Рейвен должна была признаться самой себе, что не может не верить тому, что сейчас слышит. Ведь иначе мать вряд ли уделяла бы столько времени и сил ее воспитанию в духе традиций и правил поведения, свойственных высшему обществу метрополии и самого Лондона. Более того: будучи на смертном одре, она заставила дочь дать клятву, что та будет искать и найдет себе супруга, непременно принадлежащего к аристократии…

— У вас сохранились письма от мамы? — спросила она, отвлекаясь от воспоминаний.

— Нет, я не оставила их. Но уверена, Элизабет одобрила бы твой теперешний выбор.

— Вернее, почувствовала бы облегчение, — поправила ее Рейвен, — оттого, что никто уже не назовет меня незаконнорожденной.

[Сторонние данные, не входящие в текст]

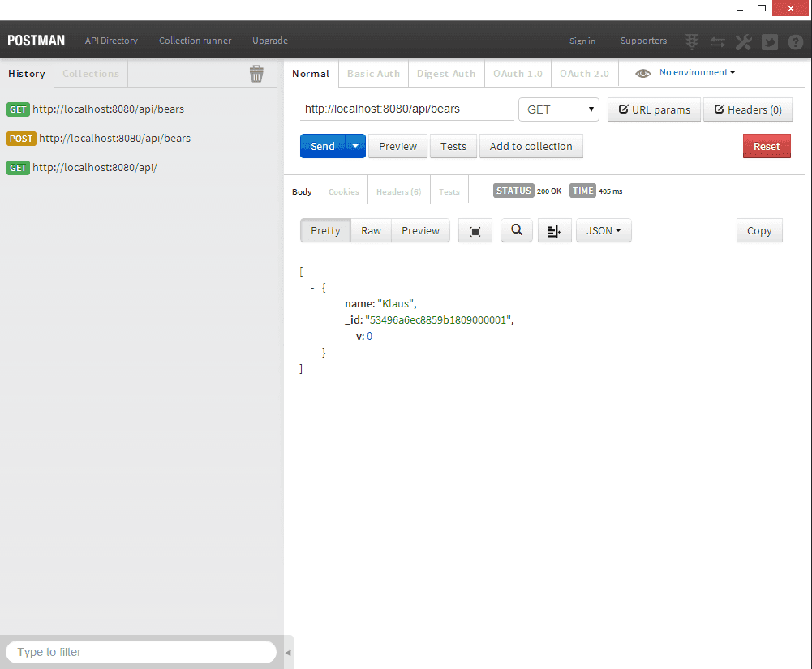The width and height of the screenshot is (812, 669).
Task: Expand response to fullscreen with maximize icon
Action: click(x=475, y=230)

А если кому-то и придет в голову, то на герцогиню Холфорд это произведет куда меньшее впечатление, чем на какую-то мисс Кендрик, не так ли?

Леди Кэтрин не сочла нужным прямо отвечать на этот вопрос, но заметила, что она лично вполне удовлетворена поведением Рейвен и даже испытывает чувство облегчения от того, что она не пошла по стопам матери и не опозорила семью.

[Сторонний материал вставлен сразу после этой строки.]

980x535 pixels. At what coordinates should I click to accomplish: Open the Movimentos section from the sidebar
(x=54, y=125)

Слова вызвали у Рейвен новую волну негодования, и, сжав руки в кулаки, она ледяным тоном сказала:

— Если вы так опасались за мое поведение, тетя Кэтрин, то зачем же предоставили мне жилище и даже субсидировали выходы в свет?

— Отвечу прямо: чтобы соблюсти приличия. И еще потому, что этого хотел твой дед. — Она неодобрительно фыркнула. — По моему мнению, если хочешь знать, он ведет себя не слишком умно и расчетливо, относясь к тебе чуть ли не как к блудной дочери. Полагаю, этим он с запозданием пытается смягчить свое отношение к собственной дочери, которое считает теперь чересчур жестоким. С чем я совершенно не согласна: Элизабет понесла заслуженное наказание.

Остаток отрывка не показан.